SPD-Parteichef und stellvertretender Fraktionsvorsitzender Jürgen Schonlau stellt klar: „Hier bei uns in Langenselbold ist das selbstverständlich nicht anders. Die entsprechenden gesetzlichen Vorschriften gelten auch hier, und es kommt zu Personalausfällen, die bereits zur Reduzierung des nachmittäglichen Betreuungsangebotes in der Kita Rödelberg geführt haben, wogegen einzelne Eltern Widerspruch eingelegt haben. Soweit die Faktenlage. Wenn es nun aber nach dem Willen der Selbolder CDU geht, soll offenbar eine neu zu gründende Arbeitsgemeinschaft, bestehend aus dem Bürgermeister, der zuständigen Amtsleiterin, den Leiterinnen der städtischen Kitas, dem Stadtelternbeirat sowie einer nicht unerheblichen Anzahl von Stadtverordneten aus allen Parteien geeignet sein, hier Abhilfe schaffen. Zudem soll diese Arbeitsgruppe öffentlich tagen. Ein regelmäßiger Austausch zwischen allen Mitgliedern der Arbeitsgemeinschaft soll sich als nutzbringend und zweckdienlich erweisen." Weiterhin solle der Magistrat regelmäßig über die aktuelle Lage in den Kitas sowie über seine Bemühungen hinsichtlich der Suche nach geeignetem Fachpersonal berichten.

„Dass man nun nicht zwangsläufig denken muss: Donnerwetter, die CDU hat das Ei des Columbus gefunden!, erkennt man schon beim näheren Hinschauen. Substanziell Neues ist hier nicht enthalten. Dass die seit Jahren gelebte Praxis des regelmäßigen Austausches zwischen dem Fachpersonal für die Kinderbetreuung und der Rathausleitung nicht neu erfunden werden muss, dürfte offensichtlich sein. Diese findet bei Bedarf auch täglich statt. Den Stadtelternbeirat als Gremium in Einzelfragen hinzuzuziehen, ist sicherlich sinnvoll und wird deshalb schon seit Jahren praktiziert. Um der Elternschaft entgegenzukommen, um dieser einen direkten Eindruck zu verschaffen, sollte die Mitarbeit des Stadtelternbeirates im neuen Gremium institutionalisiert werden“, so Jürgen Schonlau weiter.
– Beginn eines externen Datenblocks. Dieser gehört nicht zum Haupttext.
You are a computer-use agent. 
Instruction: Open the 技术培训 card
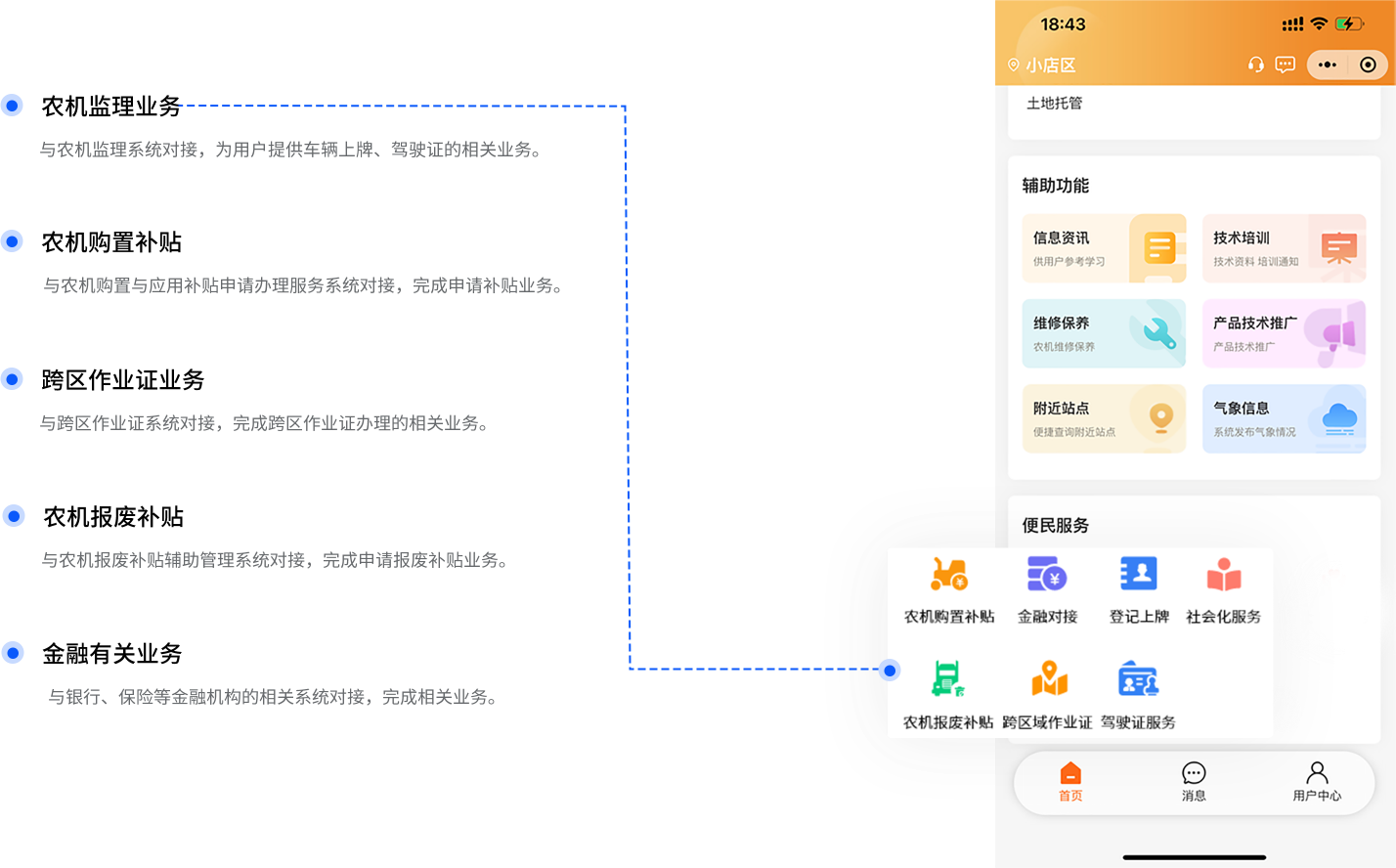(1284, 248)
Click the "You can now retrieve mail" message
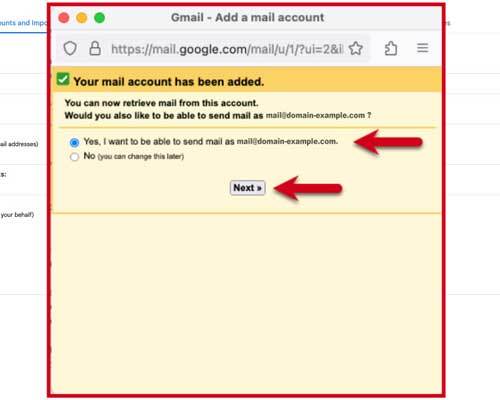Screen dimensions: 500x400 tap(161, 103)
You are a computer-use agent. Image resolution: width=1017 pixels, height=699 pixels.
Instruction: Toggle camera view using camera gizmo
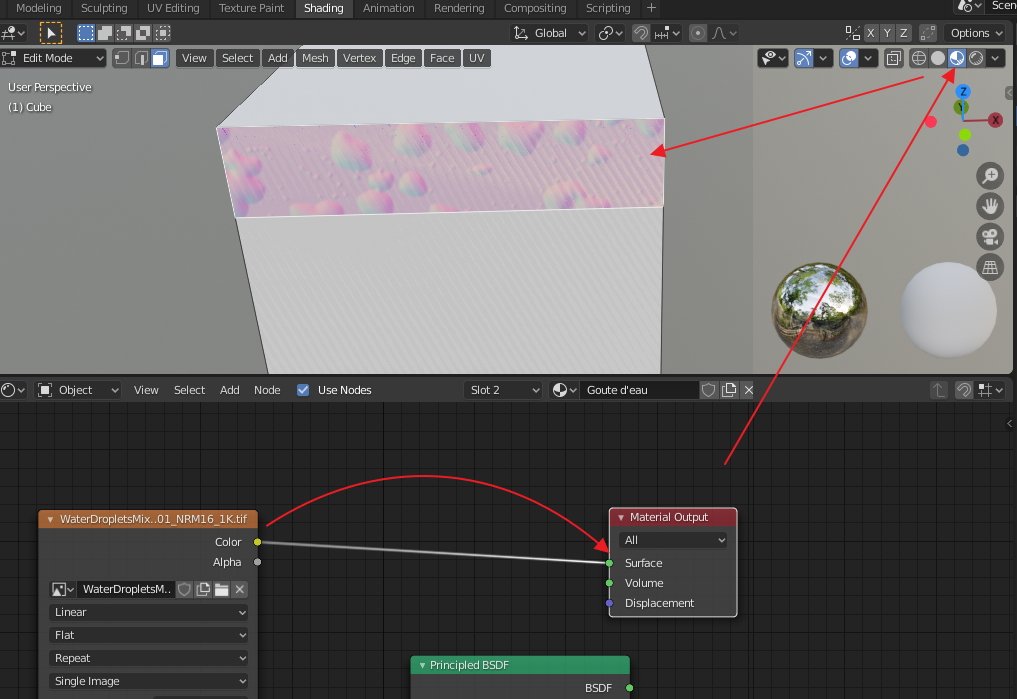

„Welchen Sinn es aber haben soll, solche Treffen öffentlich abzuhalten und auch noch die Politik mit einzubeziehen, erschließt sich uns Sozialdemokraten nicht. Hier genügt es unserer Ansicht nach, wenn lediglich das Fachpersonal, der Stadtelternbeirat als Vertreter der Betroffenen sowie die Verwaltung zusammenarbeiten. Daher lehnen wir diesen Vorschlag der CDU ab, da dieser aus unserer Sicht wenig zielführend ist und wahrscheinlich nur dazu dient, mit diesem Thema Wahlkampf zu betreiben. Abschließend sei die Frage gestattet, welche Partei denn seit Jahren führend die hessische Landesregierung stellt und das in den letzten Jahren aufkommende Problem des Fachkräftemangels infolge Überalterung und fehlenden Nachwuchses schlichtweg verpennt hat. Wir sind gespannt, ob und wie das Land Hessen reagiert und dabei hoffentlich umgehend eine Änderung der entsprechenden Vorschriften veranlasst. Hohe Standards bei der Ausbildung des Betreuungspersonals sind unserer Auffassung nach unerlässlich; jedoch müssen gerade in Notfällen auch flexiblere Möglichkeiten geschaffen werden. Wir gehen davon aus, dass sich auch im Kreise geflüchteter Menschen Personen befinden, die in ihren Heimatländern vergleichbare Qualifikationen erworben haben, die hier bislang keine Anerkennung gefunden haben. Dies sollte unbedingt in die Erwägungen aufgenommen werden“, schließt der stellvertretende Fraktionsvorsitzende Peter Volk.